(Dataset entries)
----------------------------------------
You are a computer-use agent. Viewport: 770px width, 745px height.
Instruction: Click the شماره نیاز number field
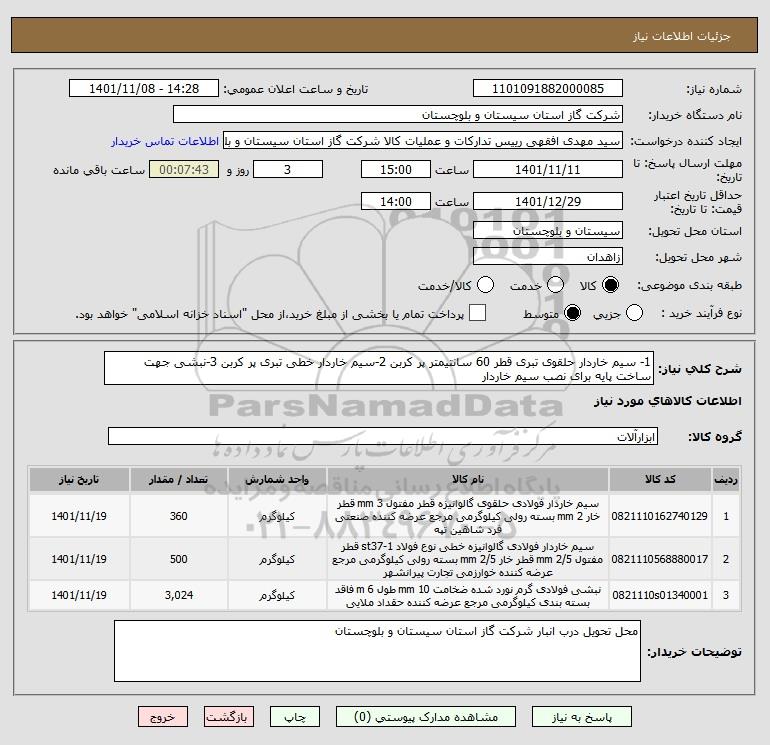click(548, 88)
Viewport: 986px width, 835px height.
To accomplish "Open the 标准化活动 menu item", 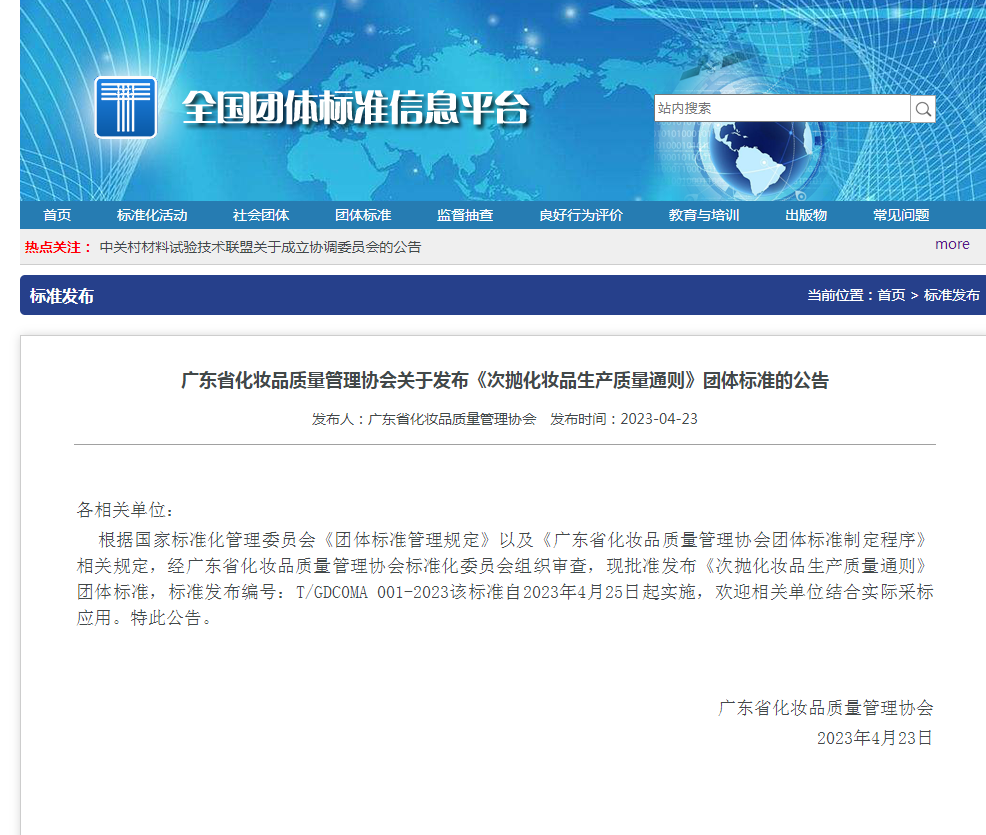I will 152,215.
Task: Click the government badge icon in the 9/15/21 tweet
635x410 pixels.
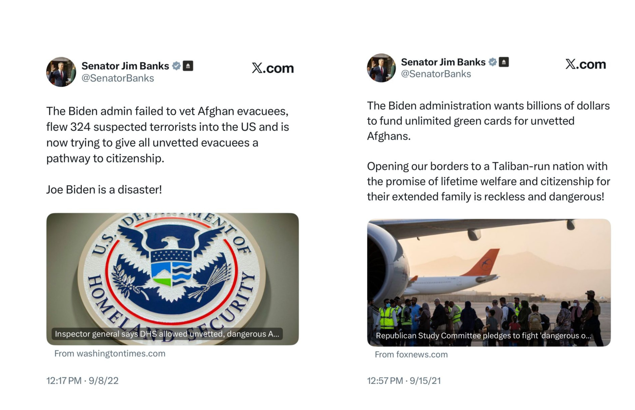Action: 504,62
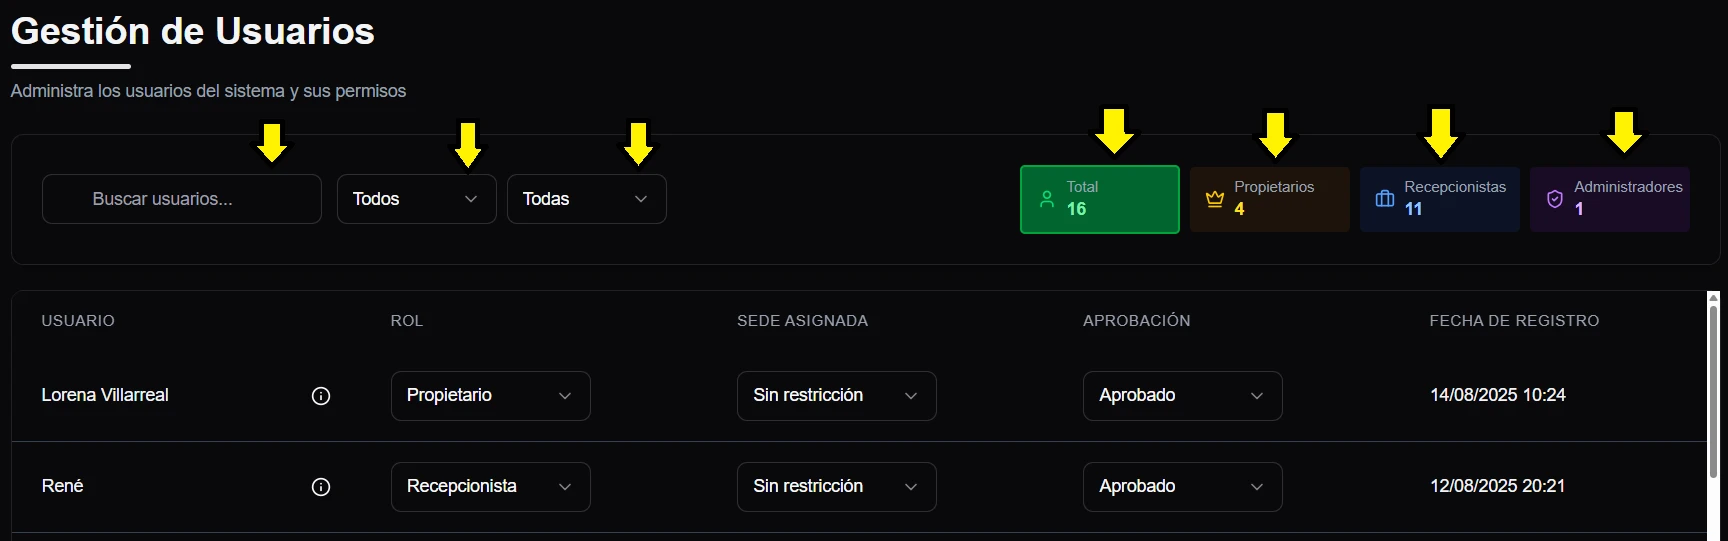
----------------------------------------
What to do
A count alone is required. How many lines in the entries contain the string "width"?

Task result
2